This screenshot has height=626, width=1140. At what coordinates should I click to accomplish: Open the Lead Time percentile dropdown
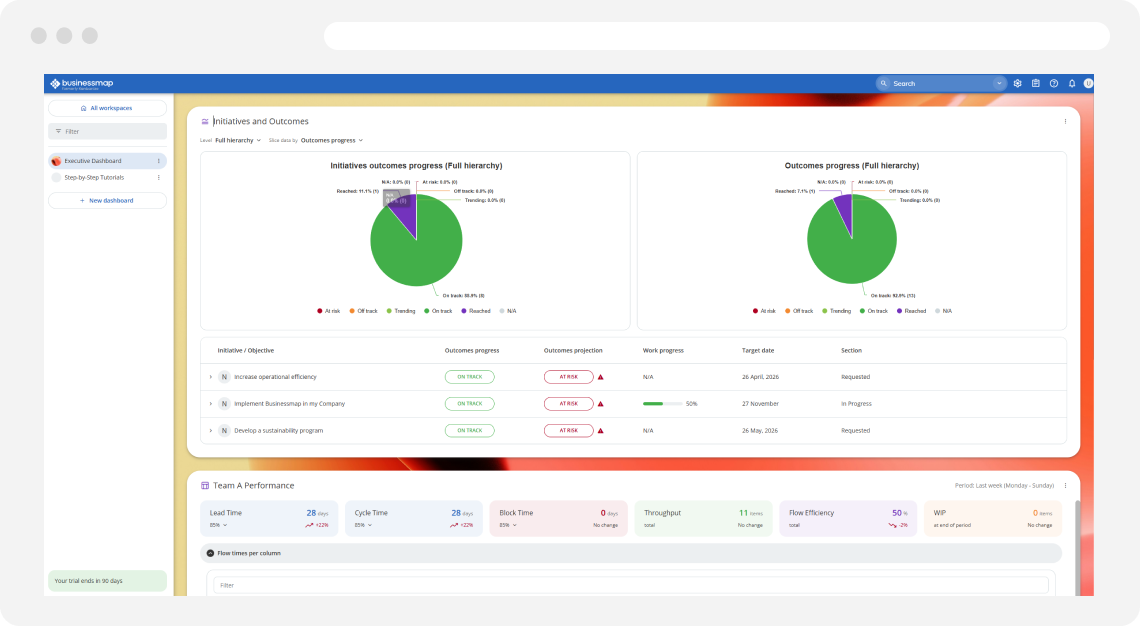pyautogui.click(x=219, y=525)
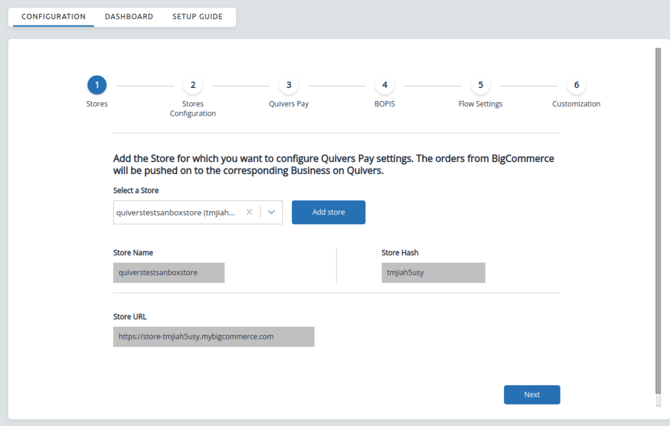670x426 pixels.
Task: Open the store selection combo box
Action: pyautogui.click(x=198, y=212)
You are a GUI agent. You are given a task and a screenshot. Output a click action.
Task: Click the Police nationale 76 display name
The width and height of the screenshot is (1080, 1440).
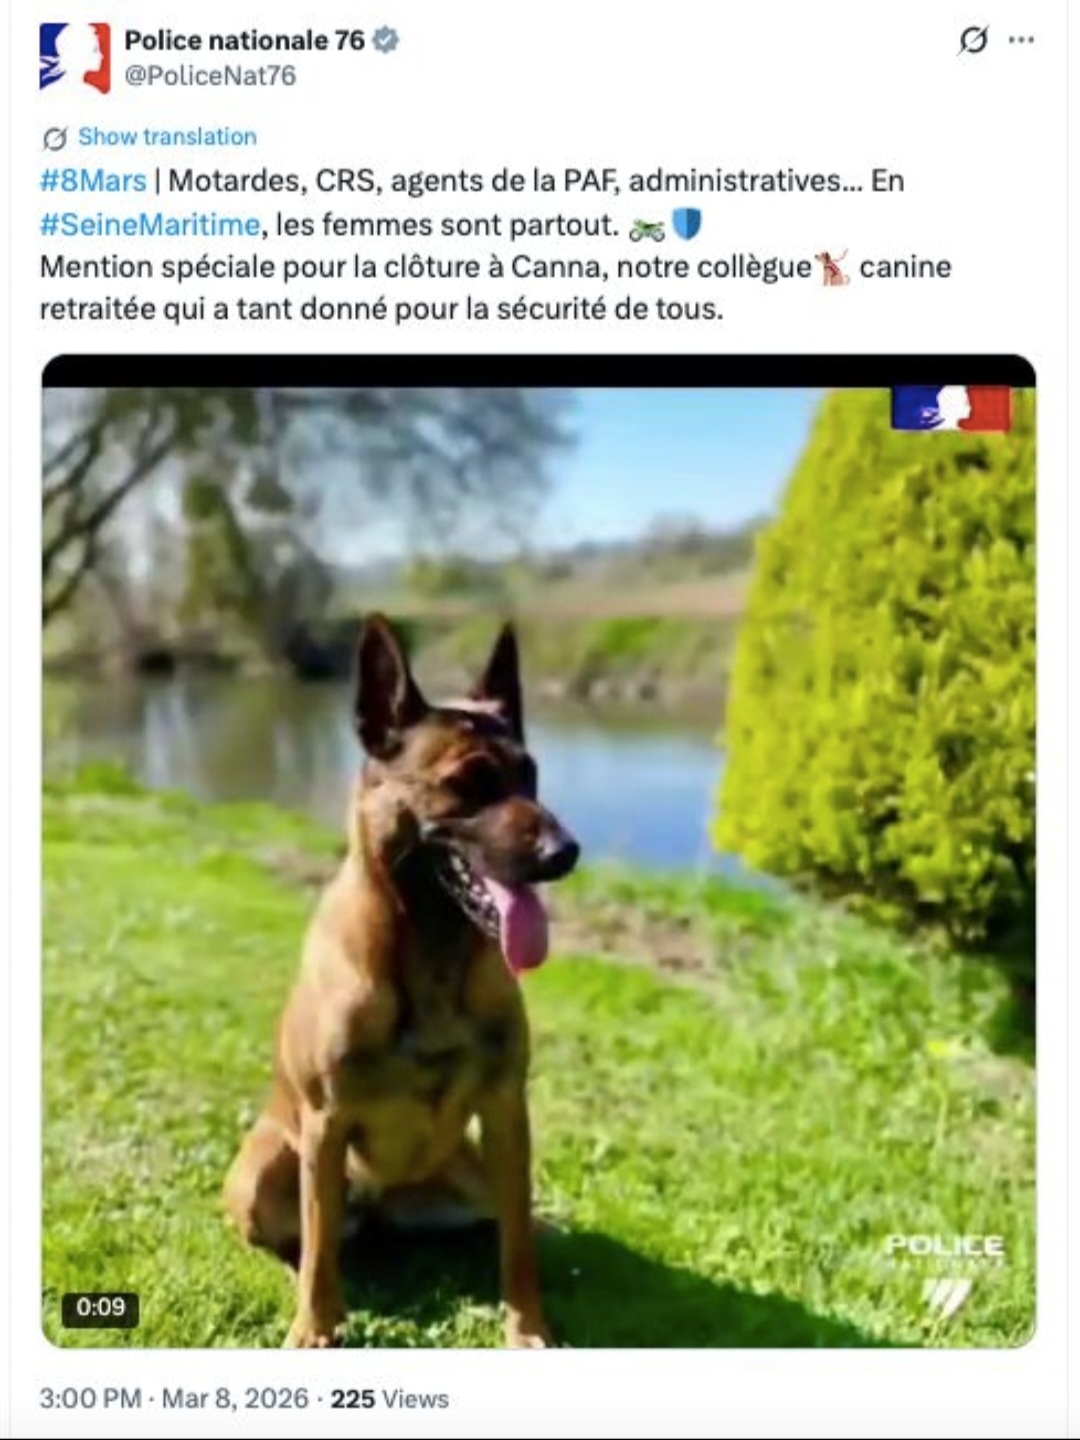244,40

EXERCISE DETAILS —
Since the pictures are not wanted, write out the rest of the data exactly as it reads.

YOUR SOLUTION —
This screenshot has height=626, width=1140. At what coordinates should I click to accomplish: Open the Lead Time percentile dropdown
pyautogui.click(x=219, y=525)
670x426 pixels.
Task: Open the store selection combo box
Action: pyautogui.click(x=198, y=212)
You are a GUI agent. You are given a task and a screenshot. Output a click action.
Task: Click the Police nationale 76 display name
The width and height of the screenshot is (1080, 1440).
244,40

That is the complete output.